::: Information provided :::
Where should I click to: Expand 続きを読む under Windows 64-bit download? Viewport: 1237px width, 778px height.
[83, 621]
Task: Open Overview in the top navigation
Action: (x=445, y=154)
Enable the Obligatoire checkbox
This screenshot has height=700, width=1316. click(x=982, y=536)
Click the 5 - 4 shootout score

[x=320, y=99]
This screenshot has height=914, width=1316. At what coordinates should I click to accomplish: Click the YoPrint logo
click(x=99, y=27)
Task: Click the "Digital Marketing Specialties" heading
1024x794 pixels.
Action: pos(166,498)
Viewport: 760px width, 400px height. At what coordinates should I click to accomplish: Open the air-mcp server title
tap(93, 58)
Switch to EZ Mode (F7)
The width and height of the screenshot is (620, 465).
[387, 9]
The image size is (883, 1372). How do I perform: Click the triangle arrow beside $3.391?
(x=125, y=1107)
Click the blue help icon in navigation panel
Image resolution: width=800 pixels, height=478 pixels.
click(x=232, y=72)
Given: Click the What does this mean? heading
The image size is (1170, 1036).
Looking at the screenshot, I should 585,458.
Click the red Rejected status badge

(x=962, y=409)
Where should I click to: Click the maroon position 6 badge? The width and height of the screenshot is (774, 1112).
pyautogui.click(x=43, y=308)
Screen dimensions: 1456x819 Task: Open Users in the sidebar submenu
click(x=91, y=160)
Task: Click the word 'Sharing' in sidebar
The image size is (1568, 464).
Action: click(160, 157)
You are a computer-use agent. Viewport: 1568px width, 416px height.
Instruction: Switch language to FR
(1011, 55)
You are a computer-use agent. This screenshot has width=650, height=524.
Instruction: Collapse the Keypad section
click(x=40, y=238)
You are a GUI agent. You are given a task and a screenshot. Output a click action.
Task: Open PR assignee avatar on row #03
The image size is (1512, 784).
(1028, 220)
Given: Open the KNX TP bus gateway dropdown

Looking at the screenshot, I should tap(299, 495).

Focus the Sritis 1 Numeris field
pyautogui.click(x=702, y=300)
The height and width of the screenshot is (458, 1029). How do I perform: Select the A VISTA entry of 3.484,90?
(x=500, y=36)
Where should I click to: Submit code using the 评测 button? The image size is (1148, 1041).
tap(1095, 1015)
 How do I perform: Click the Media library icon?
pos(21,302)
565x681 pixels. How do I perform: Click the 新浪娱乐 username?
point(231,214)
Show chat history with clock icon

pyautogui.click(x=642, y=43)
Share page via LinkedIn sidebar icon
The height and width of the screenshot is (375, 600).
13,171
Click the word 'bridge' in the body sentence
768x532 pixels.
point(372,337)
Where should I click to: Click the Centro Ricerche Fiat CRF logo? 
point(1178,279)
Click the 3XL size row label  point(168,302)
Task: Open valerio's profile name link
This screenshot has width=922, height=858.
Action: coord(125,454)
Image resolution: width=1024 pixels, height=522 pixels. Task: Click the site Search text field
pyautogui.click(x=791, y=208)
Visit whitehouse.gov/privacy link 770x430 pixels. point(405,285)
:::
**Exercise:** Each line above that has the word "heading" must be copied.

**Solved exercise:**
Task: Click the "Digital Marketing Specialties" heading
Given: Click the What does this mean? heading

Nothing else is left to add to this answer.